** DATA TO USE follows **

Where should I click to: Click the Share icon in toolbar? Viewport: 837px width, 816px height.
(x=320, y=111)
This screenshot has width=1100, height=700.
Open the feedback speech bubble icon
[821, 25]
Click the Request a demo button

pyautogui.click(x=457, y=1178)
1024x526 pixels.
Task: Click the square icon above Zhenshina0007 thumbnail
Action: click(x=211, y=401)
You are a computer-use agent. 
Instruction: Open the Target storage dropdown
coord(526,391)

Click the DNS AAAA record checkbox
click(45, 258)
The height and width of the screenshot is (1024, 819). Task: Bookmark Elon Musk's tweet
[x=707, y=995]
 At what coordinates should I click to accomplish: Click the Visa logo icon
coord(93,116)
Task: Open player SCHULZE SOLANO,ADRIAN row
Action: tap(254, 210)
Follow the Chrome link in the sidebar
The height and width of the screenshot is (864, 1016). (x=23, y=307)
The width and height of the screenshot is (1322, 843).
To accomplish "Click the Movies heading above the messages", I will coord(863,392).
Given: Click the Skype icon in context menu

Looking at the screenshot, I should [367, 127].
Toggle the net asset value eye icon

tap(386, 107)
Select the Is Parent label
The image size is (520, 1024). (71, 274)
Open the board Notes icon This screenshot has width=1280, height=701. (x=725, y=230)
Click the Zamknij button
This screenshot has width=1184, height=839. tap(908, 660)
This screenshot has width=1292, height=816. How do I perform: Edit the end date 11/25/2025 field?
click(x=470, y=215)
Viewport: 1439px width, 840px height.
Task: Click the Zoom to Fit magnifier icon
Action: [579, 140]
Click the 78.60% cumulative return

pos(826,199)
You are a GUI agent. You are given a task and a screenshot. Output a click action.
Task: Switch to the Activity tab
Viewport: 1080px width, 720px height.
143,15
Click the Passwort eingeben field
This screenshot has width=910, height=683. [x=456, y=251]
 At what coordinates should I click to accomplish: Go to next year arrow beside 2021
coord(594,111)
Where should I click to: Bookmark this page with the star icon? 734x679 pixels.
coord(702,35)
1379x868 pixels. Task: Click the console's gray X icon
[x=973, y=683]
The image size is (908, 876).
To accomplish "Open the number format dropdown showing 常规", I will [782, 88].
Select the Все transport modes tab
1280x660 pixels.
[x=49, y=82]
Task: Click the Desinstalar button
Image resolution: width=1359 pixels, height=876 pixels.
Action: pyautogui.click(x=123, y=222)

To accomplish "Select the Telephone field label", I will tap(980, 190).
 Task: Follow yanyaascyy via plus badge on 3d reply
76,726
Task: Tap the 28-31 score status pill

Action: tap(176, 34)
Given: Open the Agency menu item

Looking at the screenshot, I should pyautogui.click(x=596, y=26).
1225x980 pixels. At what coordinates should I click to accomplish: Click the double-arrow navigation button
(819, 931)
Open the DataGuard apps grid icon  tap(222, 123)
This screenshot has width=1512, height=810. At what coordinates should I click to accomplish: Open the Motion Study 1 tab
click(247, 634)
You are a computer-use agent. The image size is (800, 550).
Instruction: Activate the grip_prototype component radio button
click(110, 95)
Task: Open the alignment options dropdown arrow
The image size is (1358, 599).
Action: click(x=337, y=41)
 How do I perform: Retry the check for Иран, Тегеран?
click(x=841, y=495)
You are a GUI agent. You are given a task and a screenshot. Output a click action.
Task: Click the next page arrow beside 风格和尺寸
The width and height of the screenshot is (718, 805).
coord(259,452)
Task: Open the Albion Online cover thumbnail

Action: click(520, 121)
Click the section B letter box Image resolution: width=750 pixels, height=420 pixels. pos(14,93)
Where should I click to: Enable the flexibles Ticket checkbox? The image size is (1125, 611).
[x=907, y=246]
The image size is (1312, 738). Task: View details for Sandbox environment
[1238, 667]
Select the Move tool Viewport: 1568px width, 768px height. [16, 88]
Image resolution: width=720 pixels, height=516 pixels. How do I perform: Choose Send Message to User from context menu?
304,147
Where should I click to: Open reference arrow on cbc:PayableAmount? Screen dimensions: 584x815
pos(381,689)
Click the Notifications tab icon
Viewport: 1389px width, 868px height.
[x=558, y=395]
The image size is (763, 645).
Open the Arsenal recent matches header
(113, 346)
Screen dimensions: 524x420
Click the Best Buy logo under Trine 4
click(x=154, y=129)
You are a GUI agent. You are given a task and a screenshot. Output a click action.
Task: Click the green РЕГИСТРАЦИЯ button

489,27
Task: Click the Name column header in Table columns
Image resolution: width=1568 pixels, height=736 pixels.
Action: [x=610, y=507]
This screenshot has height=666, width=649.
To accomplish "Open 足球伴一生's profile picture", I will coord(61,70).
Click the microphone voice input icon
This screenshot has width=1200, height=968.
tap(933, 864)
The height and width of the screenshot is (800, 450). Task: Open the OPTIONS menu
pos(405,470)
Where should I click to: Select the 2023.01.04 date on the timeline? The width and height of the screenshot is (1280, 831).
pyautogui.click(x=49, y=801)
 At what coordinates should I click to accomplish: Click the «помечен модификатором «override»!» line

** End of DATA TO USE **

_YOUR TASK_. How many lines in the listing above contain the string "will"? Answer with the number only.

_COMPLETED TASK_. 4